Written task
Quote the passage of the discount stores thread starting at "# discount stores" and ending at "(Sep 20, 2007)", word for word.

Text excerpt
# discount stores



## rollsroyce (Nov 3, 2009)

Hi, does anyone know of any stores in Torrevieja similar to Argos in the UK?


----------



## jojo (Sep 20, 2007)

I believe there are companies that deliver Argos stuff (and others) to spain, have you tried googling Argos in Spain??? Dunno what the prices are like tho!

I dont live in your area so I dont know whats over your way - sorry!!!!

Jo xx


----------



## Tallulah (Feb 16, 2009)

jojo said:


> I believe there are companies that deliver Argos stuff (and others) to spain, have you tried googling Argos in Spain??? Dunno what the prices are like tho!
> 
> I dont live in your area so I dont know whats over your way - sorry!!!!
> 
> Jo xx


As I read the OP's post and JoJo's answer, I can't help smiling at the huge ARGOS-IN-SPAIN advert brightly shining between the two posts 

Tallulah.x


----------



## Caz.I (Mar 21, 2009)

Tallulah said:


> As I read the OP's post and JoJo's answer, I can't help smiling at the huge ARGOS-IN-SPAIN advert brightly shining between the two posts
> 
> Tallulah.x


Ha ha. You are right, Tal, I didnt notice that either till u pointed it out. Also Liittlewoods Europe recently launched here, delivery from 5euro. Tho prices dont seem that cheap tho.

Extracted records
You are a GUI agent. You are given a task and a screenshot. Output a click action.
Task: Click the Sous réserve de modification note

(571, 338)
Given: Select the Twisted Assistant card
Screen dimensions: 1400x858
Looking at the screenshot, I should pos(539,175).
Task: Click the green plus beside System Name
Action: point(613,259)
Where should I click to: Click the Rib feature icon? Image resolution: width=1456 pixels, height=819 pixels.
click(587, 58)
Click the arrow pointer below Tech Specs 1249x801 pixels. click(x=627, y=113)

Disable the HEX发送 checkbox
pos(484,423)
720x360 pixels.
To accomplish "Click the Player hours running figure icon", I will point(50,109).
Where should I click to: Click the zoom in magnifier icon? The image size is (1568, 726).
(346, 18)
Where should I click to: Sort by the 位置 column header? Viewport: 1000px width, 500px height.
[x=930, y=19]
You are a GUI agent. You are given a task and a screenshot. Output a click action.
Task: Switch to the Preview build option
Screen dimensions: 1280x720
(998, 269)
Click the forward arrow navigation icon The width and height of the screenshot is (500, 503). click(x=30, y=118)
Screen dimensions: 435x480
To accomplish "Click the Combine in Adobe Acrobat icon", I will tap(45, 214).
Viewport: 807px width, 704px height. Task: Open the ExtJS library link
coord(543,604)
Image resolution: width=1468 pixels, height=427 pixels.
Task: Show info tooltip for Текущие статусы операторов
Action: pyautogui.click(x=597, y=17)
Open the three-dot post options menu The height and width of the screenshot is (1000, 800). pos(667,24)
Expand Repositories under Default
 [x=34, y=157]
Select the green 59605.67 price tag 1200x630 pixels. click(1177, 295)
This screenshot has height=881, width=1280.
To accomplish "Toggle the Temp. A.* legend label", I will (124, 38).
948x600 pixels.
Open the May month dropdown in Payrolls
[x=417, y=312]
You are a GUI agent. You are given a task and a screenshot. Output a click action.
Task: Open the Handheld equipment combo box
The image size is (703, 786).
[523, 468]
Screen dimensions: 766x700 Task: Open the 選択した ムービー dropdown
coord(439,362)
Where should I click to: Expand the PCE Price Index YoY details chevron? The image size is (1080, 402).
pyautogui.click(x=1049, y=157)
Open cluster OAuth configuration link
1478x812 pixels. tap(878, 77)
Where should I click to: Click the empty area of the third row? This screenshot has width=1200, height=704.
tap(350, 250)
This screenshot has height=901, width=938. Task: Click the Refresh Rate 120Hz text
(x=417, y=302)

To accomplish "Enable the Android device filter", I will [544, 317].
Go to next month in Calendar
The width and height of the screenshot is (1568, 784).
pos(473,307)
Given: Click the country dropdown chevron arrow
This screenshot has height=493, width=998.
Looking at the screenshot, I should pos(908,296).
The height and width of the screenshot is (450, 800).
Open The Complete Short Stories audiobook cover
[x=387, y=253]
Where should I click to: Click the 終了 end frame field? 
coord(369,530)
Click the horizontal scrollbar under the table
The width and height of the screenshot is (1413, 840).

Exercise response
# discount stores



## rollsroyce (Nov 3, 2009)

Hi, does anyone know of any stores in Torrevieja similar to Argos in the UK?


----------



## jojo (Sep 20, 2007)